Old vet most all are suppressors... there are some scary quiet and close to the movie suppressors out there but usually the bullet slap of the bullet hitting the close in target is loud also etc...
Silencer is a generic term , mufflers are called silencers in some other areas as well... it may be a more worldly term. suppressors/silencers are about interchangeable for normal conversation 

Ya can find a lot more info at

http://www.silencertests.com/


----------



## tamarackreg

I've been using PMC Moderator subsonic hollow point LR for a few months now. They are quieter than standard LR shells and have good trajectory and on-game performance. 50 yard woodchucks are not a problem.

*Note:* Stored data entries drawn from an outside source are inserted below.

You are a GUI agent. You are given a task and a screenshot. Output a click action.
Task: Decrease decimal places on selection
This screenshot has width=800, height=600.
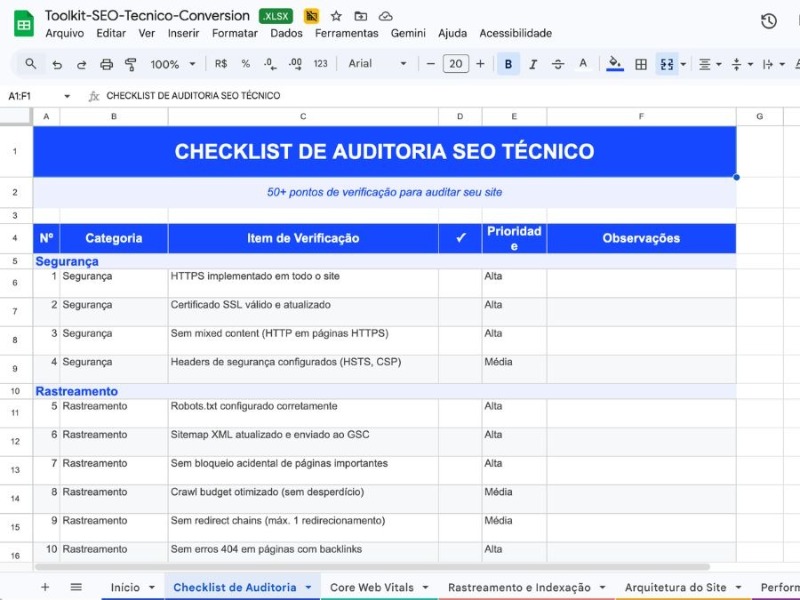[x=267, y=64]
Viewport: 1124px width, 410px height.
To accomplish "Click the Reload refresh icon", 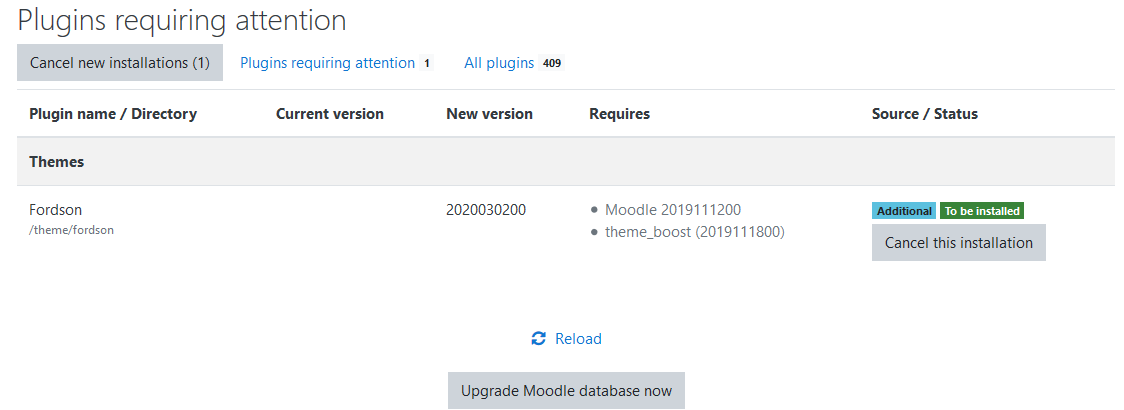I will tap(538, 338).
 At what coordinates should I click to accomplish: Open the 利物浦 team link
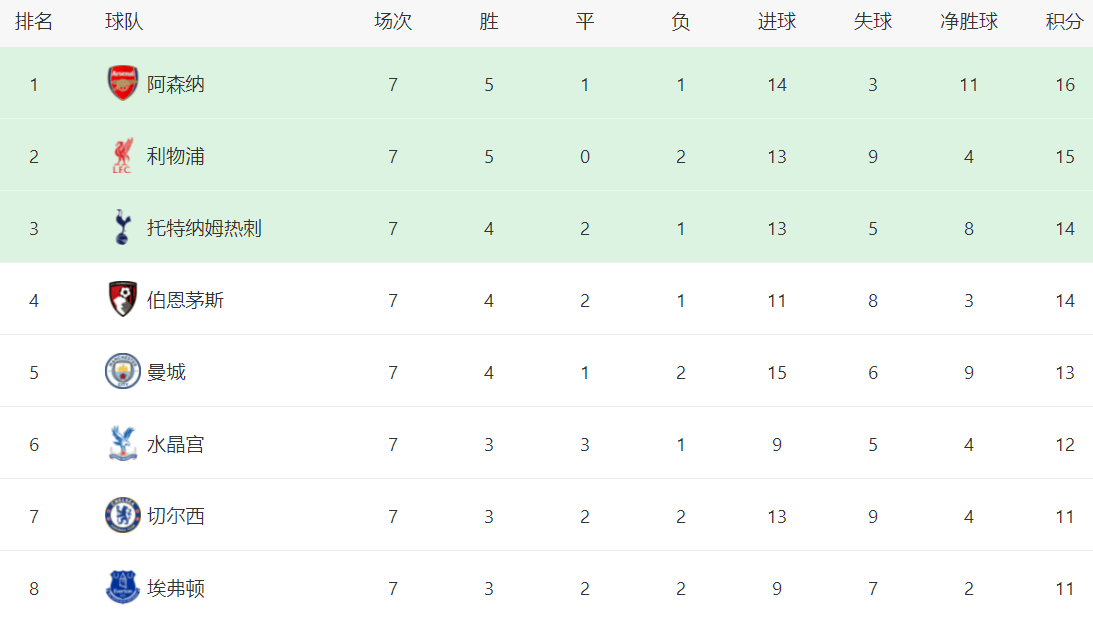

For those who use autos - they cycle my 10/22 most of the time.


----------



## Old Vet

I have been reading the link made by tallpaul it is most of what I thaught it would be. The best that is listed is by the SWR Apachee and is not quiet enough to make any diference. It will be only 163.6 unsupresed and 123.0 supresed. That will make it louder than most car alarms. They are not quiet enough to make any diference unless you take a supsonic round or cb caps and shoot them through them. The price will make the diference. It will take $200 just for tax then you need to come up with at least another $200-$600 for the silencer then geting it mounted on your gun unless it has a screw end on the barel. But most of the people here don't care about money just go out and put it on your visa.


----------



## Shade26000

I have to say I'm preaty intrested in these high power air rifles.
http://www.gamousa.com/Catalog.aspx?Product=68
A pellet gun in much quiter. On that site they have video of a guy taking down a wild hog with on. Not to mention cheep on ammo and now you can hunt anywhere. What's you oppion on that?


----------



## March Hare

I have one of those GAMO air rifles with the same power plant as the one you linked to. It would be an understatement to say that taking a wild hog with one is ambitious. It is just the medicine for ravens, squirrels, rabbits, and the like, though.

Russ


----------



## swamp man

Shade26000 said:


> I have to say I'm preaty intrested in these high power air rifles.
> http://www.gamousa.com/Catalog.aspx?Product=68
> A pellet gun in much quiter. On that site they have video of a guy taking down a wild hog with on. Not to mention cheep on ammo and now you can hunt anywhere. What's you oppion on that?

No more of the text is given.